The family says their move was not triggered solely by the desire to reconnect with their Italian roots but by their three daughters’ interests.

Ms Di Ciacca’s parents bought and redeveloped the wine estate near Picinisco

The ultimate goal was to give Raffaella four, Eleonora, three, and newborn Serena a life surrounded by nature, a warm local community and a healthier way of life compared with the one they would have led back in Scotland, they say.

“We always had a lot of connections and the desire to return to Italy. However, we weren’t sure when that should be, or could be,” says Ms Di Ciacca. “We found the right moment to be last year when I found out [I was] pregnant again with our third child, and our little girls, our older girls, were growing. So we wanted them to be moving to Italy when they’d be able to take on the Italian language.”

The two older girls go to the village school and have already made Italian friends. “The girls started school in September, and already their Italian has improved enormously. It’s incredible,” Ms Di Ciacca adds. “While the baby was born in Italy, so she is the first generation of our family to be born again in Italy, after a couple of generations were born in Scotland.”

The couple wanted their children to be more connected to nature, Italian culture and a deeper sense of belonging that is typically present in small Italian communities.

Ms Di Ciacca says the entire family already feels much healthier since they moved to Italy

“The piazza [the main square] does a lot more compared to the UK, where instead you tend to do something and then go back to your house and you stick with the same people all the time,” says Ms Di Ciacca. “The piazza italiana means that everyone of every walk of life chats, has a coffee together. It’s a more sociable way of life than it is in the UK.”

She believes this new environment and linguistic openness will benefit her children’s development by making them “really confident people” as well as fully bilingual.

She says the entire family already feels much healthier since they moved last summer.

“We’re walking everywhere, not puffing and puffing, because we’re not in a car or always at work. We’re outside all the time. We’re not looking for those snacks in the same way as back in the UK – here we’re eating better, real fresh produce” straight from the local farmers’ orchards, she says.

The couple enjoys Picinisco even in winter, when it becomes much quieter.

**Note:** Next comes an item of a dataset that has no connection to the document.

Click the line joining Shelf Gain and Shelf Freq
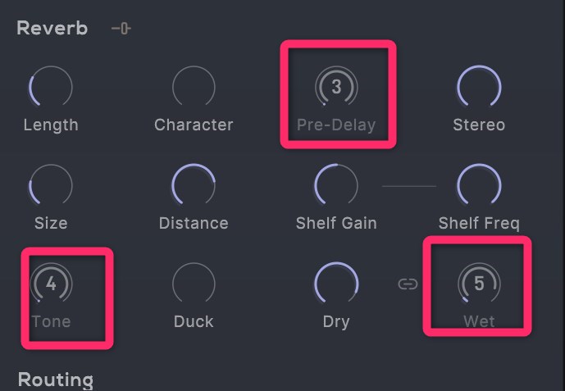The image size is (565, 391). (x=408, y=186)
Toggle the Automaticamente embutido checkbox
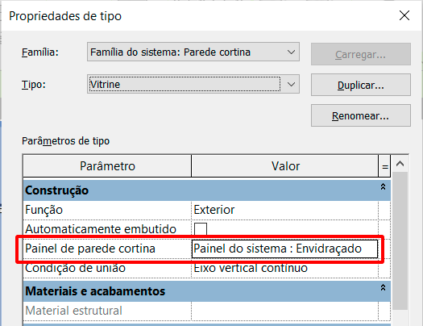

“It’s different. Being retired or not having things to do is one choice, but moving to rural Italy and having kids at school” and a full-time job at the wine estate won’t get you bored, she says.

“We don’t feel like expats in that ‘move to the country’. We’ve got a full, busy life, so the winter doesn’t really make a difference. Also coming from Scotland, we’re used to rainy, cold weather so having the seasons in Italy is just amazing, it is definitely a plus”.